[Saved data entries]
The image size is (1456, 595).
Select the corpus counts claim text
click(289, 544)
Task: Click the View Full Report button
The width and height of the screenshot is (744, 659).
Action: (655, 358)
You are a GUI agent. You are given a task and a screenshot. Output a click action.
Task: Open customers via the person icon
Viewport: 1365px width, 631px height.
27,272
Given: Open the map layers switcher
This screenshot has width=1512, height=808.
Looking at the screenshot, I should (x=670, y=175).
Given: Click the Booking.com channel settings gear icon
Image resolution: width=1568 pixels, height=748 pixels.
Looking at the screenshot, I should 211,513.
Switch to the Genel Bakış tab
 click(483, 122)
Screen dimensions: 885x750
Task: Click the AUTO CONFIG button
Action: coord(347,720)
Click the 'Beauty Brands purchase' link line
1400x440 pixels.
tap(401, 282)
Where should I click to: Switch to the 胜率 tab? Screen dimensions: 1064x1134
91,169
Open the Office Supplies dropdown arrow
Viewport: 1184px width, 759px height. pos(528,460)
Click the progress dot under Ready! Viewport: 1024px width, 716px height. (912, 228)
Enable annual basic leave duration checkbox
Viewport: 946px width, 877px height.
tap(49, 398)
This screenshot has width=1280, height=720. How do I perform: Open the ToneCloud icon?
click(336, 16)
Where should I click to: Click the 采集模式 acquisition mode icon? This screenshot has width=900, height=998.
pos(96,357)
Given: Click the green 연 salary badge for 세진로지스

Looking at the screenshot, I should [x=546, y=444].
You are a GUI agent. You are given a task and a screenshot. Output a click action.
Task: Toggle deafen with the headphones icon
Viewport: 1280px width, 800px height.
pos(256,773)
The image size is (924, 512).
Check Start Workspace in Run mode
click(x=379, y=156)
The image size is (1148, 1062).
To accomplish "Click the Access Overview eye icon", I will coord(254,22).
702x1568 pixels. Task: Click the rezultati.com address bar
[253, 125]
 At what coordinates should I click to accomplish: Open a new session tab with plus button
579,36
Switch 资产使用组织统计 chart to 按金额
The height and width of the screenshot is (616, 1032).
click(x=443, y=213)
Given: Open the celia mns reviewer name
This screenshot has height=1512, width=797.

WORK INSTRUCTION: Which of the lines above include the word "size"? Copy each of them.

ANSWER BOX:
The image size is (1456, 595).
The image size is (924, 512).
The image size is (1148, 1062).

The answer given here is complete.